Amarula Trust in conjunction with WildlifeDirect, a non-profit organisation presided over the melting of an ice-sculpture the size of a fully-grown elephant to commemorate World Elephant Day.
The event was held at DusitD2, on River Side Drive in Nairobi. Global brand, Amarula launched the “Don’t Let Them Disappear” campaign in South Africa, a joint initiative with African wildlife conservation organisation, WildlifeDirect. Various other countries, including South Africa, Canada, Brazil and Germany also participated in the global campaign.
Dr Paula Kahumbu, a foremost authority on African elephants and CEO of WildlifeDirect said: “What many people don’t realise is that the future of the African elephant is at a tipping point, and this could have a far-reaching effect on the greater African habitat because elephants are keystone species. This means that they play an indispensable role in the healthy functioning of the larger ecosystem.”
If elephants were to disappear off the face of the earth, the ecosystem would change dramatically or cease to exist altogether. This might be a reality at the rate that things are going – around 96 African elephants are poached for their ivory every day, that’s one elephant every 15 minutes.
Humans have poached animals into extinction throughout history, with large mammals been most affected. Elephants, one of Africa’s most iconic giants are the largest land mammals on Earth, part of the big five and are estimated to live for up to 70 years without human interference. Yet, they face extinction due to poaching. With the last few remaining species of giant mammals, including elephants largely confined to Africa, it’s up to humans to know better and do better. World Elephant Day, an international annual event that takes place on 12 August is dedicated to raising awareness about the preservation and protection of elephants.
The elephant may be the focal point but they aid in many other species surviving.

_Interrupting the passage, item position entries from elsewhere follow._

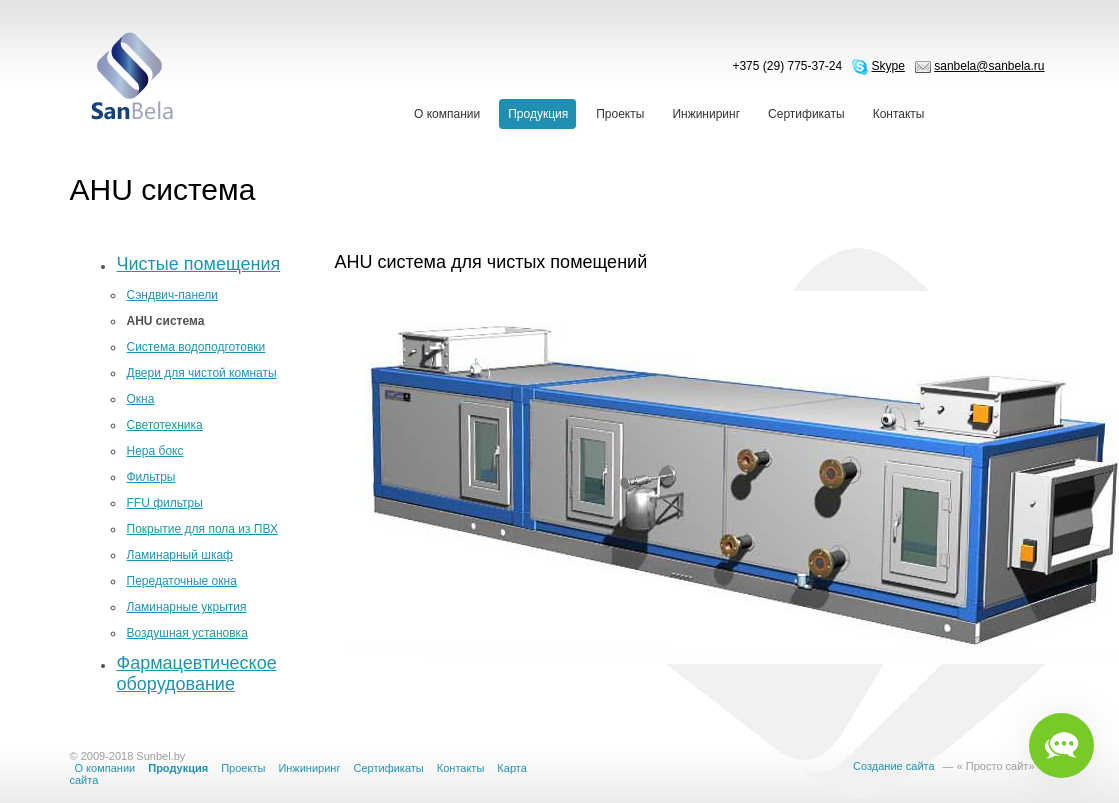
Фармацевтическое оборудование (197, 673)
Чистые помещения (199, 264)
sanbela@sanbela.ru (989, 66)
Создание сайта (893, 766)
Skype (888, 66)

During the occasion, an ice sculpture of a life-size elephant appeared and slowly melted, dramatically symbolising the disappearance of the elephant population. This is expected to lead to mass awareness and was witnessed by people from different cities around the world who also watched ice elephants slowly disappearing in respective cities.

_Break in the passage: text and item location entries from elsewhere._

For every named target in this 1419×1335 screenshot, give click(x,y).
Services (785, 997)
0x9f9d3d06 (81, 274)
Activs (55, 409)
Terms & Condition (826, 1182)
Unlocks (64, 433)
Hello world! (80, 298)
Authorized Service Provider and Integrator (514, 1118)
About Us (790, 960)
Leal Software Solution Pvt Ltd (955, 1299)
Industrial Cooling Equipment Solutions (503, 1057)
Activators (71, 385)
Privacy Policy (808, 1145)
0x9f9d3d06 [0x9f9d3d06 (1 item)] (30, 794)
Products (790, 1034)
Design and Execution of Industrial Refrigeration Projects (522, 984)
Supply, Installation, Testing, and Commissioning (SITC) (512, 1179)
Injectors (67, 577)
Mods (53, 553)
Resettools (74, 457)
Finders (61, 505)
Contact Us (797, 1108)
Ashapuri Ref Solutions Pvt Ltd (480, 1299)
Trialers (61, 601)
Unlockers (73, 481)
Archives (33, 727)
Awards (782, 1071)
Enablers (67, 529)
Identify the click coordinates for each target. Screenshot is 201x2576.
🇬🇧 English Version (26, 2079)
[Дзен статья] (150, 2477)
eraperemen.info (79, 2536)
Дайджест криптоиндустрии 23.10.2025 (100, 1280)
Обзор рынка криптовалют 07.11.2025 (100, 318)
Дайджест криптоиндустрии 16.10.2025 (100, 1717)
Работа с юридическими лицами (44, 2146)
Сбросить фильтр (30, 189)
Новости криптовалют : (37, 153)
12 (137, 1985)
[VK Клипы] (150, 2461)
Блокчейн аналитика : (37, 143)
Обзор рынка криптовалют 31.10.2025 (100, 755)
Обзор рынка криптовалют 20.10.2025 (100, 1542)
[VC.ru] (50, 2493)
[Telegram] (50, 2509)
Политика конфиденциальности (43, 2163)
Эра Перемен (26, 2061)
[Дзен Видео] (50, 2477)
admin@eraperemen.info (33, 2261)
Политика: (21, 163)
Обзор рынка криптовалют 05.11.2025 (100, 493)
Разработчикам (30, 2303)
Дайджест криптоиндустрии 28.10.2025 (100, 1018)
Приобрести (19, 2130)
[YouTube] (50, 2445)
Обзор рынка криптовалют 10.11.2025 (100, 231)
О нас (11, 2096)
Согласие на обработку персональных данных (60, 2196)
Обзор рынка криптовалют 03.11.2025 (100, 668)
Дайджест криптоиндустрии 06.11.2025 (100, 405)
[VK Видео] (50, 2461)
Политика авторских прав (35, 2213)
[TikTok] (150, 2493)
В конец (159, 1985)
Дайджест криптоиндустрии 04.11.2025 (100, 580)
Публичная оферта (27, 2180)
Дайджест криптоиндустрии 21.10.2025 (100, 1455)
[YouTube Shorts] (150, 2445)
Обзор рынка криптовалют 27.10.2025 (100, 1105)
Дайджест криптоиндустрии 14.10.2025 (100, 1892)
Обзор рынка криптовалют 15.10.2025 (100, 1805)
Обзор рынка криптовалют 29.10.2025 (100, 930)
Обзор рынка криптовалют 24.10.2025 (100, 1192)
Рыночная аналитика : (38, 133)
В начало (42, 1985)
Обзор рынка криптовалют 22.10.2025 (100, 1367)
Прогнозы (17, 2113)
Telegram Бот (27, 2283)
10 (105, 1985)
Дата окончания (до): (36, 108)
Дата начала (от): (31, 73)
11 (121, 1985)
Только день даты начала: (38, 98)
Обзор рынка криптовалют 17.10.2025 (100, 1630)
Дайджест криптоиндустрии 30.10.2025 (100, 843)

Spectators were encouraged to join the experience and spread the message on social media by using the hashtags #DontLetThemDisappear and #WorldElephantDay. These are hashtags which can be used even after the day to continue to raise awareness.
Global Brand Development Manager at Amarula, Saramien Dekker hoped the giant installation would be a captivating symbol to raise awareness. “Amarula has been committed to elephant conservation since 2002, through our non-profit organisation, The Amarula Trust. We believe that collectively we can make a difference and that the biggest barrier is the lack of education and awareness around how important elephants are as a keystone species. We need the public to become aware of our future without elephants and understand that only if elephants thrive, so do we.”
The proudly African brand has launched various initiatives to raise awareness for the conservation of the African elephant and plans to continue their work in this field.